RL Scaling Follows Pre-Training — The Generalization Inflection Ahead


The analogy

Pre-training’s trajectory:

  1. GPT-1 (2018) — narrow corpus, poor generalization
  2. GPT-2 (2019) — broad internet data, sudden generalization across tasks
  3. GPT-3 onward — scaling laws hold, capability improves log-linearly with compute

RL’s current trajectory:

  1. Narrow RL (2024-2025) — trained on math competitions, coding challenges, specific verifiable tasks
  2. Broad RL (expected) — training on diverse task distributions, sudden generalization across domains
  3. RL scaling laws — already visible on AIME benchmarks, log-linear improvement with training duration

The inflection (step 1→2) happened for pre-training when the data distribution broadened. Amodei expects the same transition for RL as task distributions broaden beyond math and coding.

Why this matters

Pre-training scaling gave us general language capability. RL scaling gives us general action capability — the ability to pursue goals, make multi-step decisions, and recover from errors across diverse domains. The combination produces agents that both understand context (pre-training) and execute toward objectives (RL).

For verifiable tasks (math, coding, formal proofs): RL scaling already produces state-of-the-art results. Amodei predicts full end-to-end software engineering capability within 1-2 years.

For non-verifiable tasks (writing, strategy, planning): more uncertainty, but the generalization pattern from pre-training suggests that once the RL task distribution broadens enough, capability extends to these domains too.

The sample efficiency question

Rich Sutton’s objection: if models had a “true core of human learning,” they wouldn’t need billions of dollars of compute to learn simple tasks.

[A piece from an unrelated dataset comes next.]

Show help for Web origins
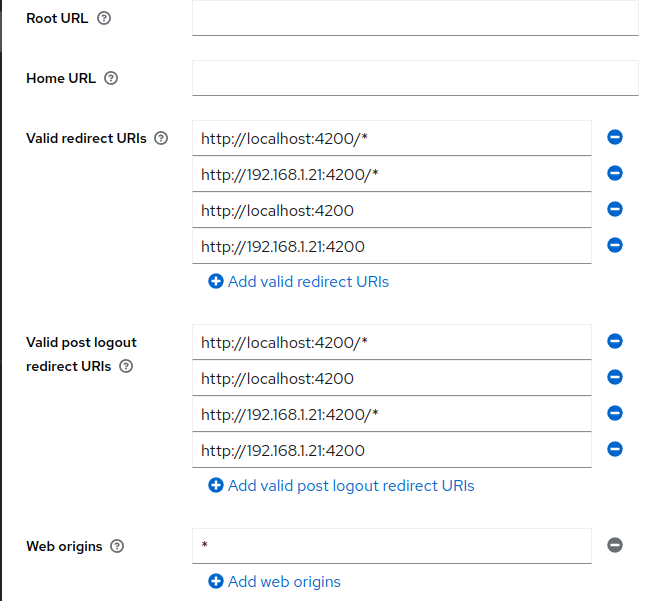This screenshot has width=650, height=601. 117,546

Amodei’s response: models start from random weights and must do the equivalent of both evolutionary learning and individual learning during training. Humans start with brains shaped by millions of years of evolution. Once trained, models with million-token context windows show genuine in-context adaptation comparable to weeks of human reading.

The implication: high upfront training cost, low marginal deployment cost. Each new model amortizes its training across all users. This favors a few large labs running expensive training with cheap inference, consistent with the oligopoly structure described in Two Exponentials - AI Capability vs Economic Diffusion.